この経験があってから、特に買うものが決まっていない、パトロールに出掛けるときは、必ず、独りで行くことにしている。これなら誰にも邪魔されない。ただし、弊害として、ほぼ1日、本を手に取っている可能性があるので、2時間以上は滞在することを禁じている。
本屋は、本のある空間である。これは当然のことだが、最近は、その空間にもいろいろと工夫がある。本と一緒に雑貨が置いてあったり、コーヒーが飲めたり、ギャラリーが併設されていたり、イベントを開いたり。
僕は、ただ、本さえあればいいのだが、それでも、こんな本屋があれば1日中いてしまうだろう、という本屋を見つけた。『日本の小さな本屋さん』に掲載されている本屋さんたちだ。

この本は、町の、個性的な本屋さんを写真と文章で紹介している。著者が全国をめぐって、23の本屋を取材した。どちらかというと、写真が主で、写真集のようなつくりになっている。
本屋といえば、本棚があって、本が並んでいるのだろうとおもうが(もちろんその通りなのだが)どの本屋も主人の趣味や人柄を映していて、ひとつとして同じ店はない。ひとつとして同じ棚はない。
冒頭に登場する東京・駒沢の「SNOW SHOVELING」の店主・中村秀一さんは、アメリカに行きたいというおもいが強く、高卒後に古着屋のバイヤーについて渡米し、世界を旅する。そのあいだ、グラフィックデザインや映像制作の仕事に携わるが、30歳で本屋になろうとおもい、世界の本屋を見て回る。開店したのは35歳のときだった。
天井は打ちっぱなしのコンクリートで、壁には一面に本棚が並ぶ。
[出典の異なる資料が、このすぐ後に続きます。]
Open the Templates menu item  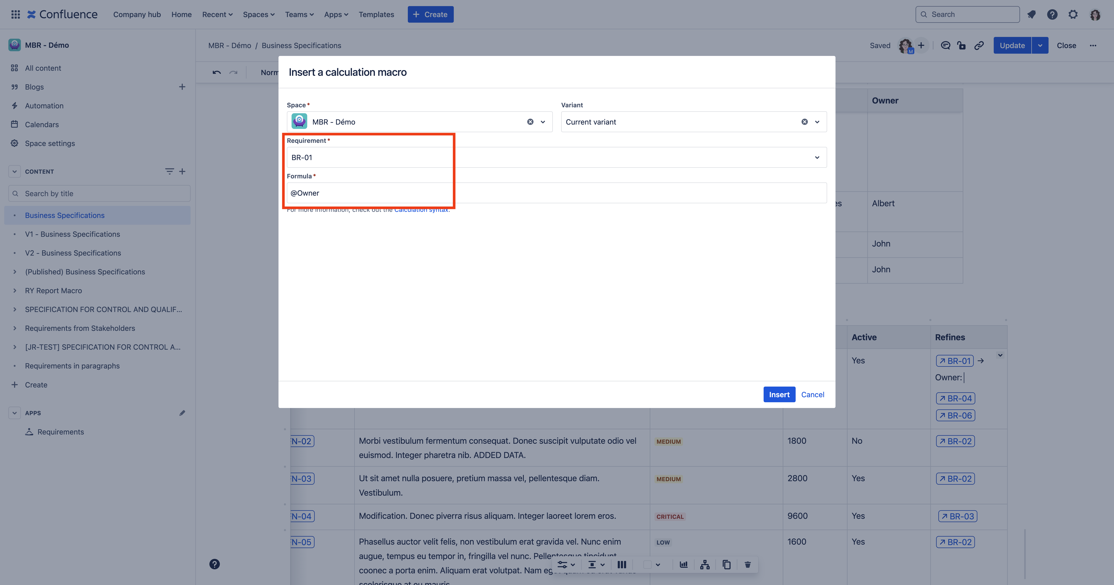(x=376, y=14)
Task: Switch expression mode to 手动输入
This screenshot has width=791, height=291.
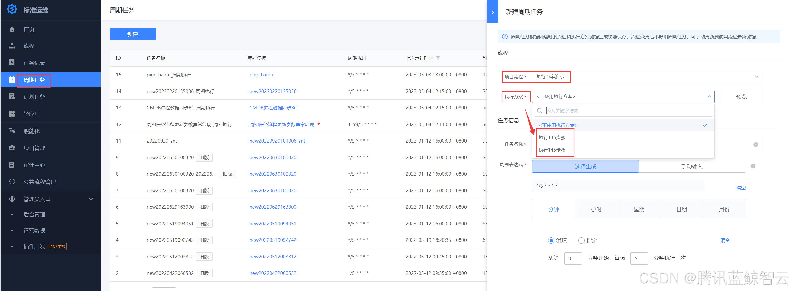Action: tap(692, 166)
店の真ん中には、居心地の良さそうなソファーとテーブルがあって、コーヒーが飲めるようになっている。選書のコンセプトは、「何度でも読みたくなる本」。
本棚には、アメリカで買いつけてくる写真集やデザインの本も多い。本に掲載された写真を通して見ていても、これは何だろう、へー、こんな本があるのか、と飽きることがない。実際、この本屋を訪れたら、2時間の滞在では済まないだろう。
次に眼に留まったのは、栃木県益子町の「ハナメガネ商会」。築100年以上経た古民家を本屋に仕立てた。店主のマスダモモエさんは、本に関わる仕事がしたくて九州から上京する。出版社に勤務して、不忍ブックストリートの一箱古本市に出会う。
そこで自分と本との理想の関係を見つけたようにおもい、古書店をめぐり、一箱古本市にも出店する。結婚と同時に退職し、「思い出の本を売る」ウェブショップを開いた。

 子供のときに大好きだった本を、大人になってから懐かしくて探していたのですが、そのときに、同じように思い出の本を探している方が多いことに気づいたんです。もしかしたら自分の手元にある本も、誰かが探しているかもしれないと思いました。

すると、けっこう反響があった。

「ずっと探していた本が見つかった」といって喜んでくれるお客さんが多かった。

やがてマスダさんは、いまの「ハナメガネ商会」を開店した。本棚にあるのは、江戸川乱歩の少年探偵団シリーズや世界名作童話全集など、いつかどこかで見かけた本ばかり。ここも2時間の滞在では済みそうもない。
本書の著者・和氣正幸は、小さな本屋の魅力を伝える「BOOKSHOPLOVER」という活動をしている。この人の、本屋についての趣味とアンテナの感度は、相当にいいとおもう。読み終えて、行ったみたくないとおもった本屋はなかった。

お勧めの本:
『日本の小さな本屋さん』(和氣正幸著/エクスナレッジ)


むらかみ・まさひこ●作家。業界紙記者、学習塾経営などを経て、1987年、「純愛」で福武書店(現ベネッセ)主催・海燕新人文学賞を受賞し、作家生活に入る。日本文芸家協会会員。日本ペンクラブ会員。「ドライヴしない?」で1990年下半期、「ナイスボール」で1991年上半期、「青空」で同年下半期、「量子のベルカント」で1992年上半期、「分界線」で1993年上半期と、5回芥川賞候補となる。他の作品に、『台湾聖母』(コールサック社)、『トキオ・ウイルス』(ハルキ文庫)、『「君が代少年」を探して――台湾人と日本語教育』(平凡社新書)、『ハンスの林檎』(潮出版社)、コミック脚本『笑顔の挑戦』『愛が聴こえる』(第三文明社)など。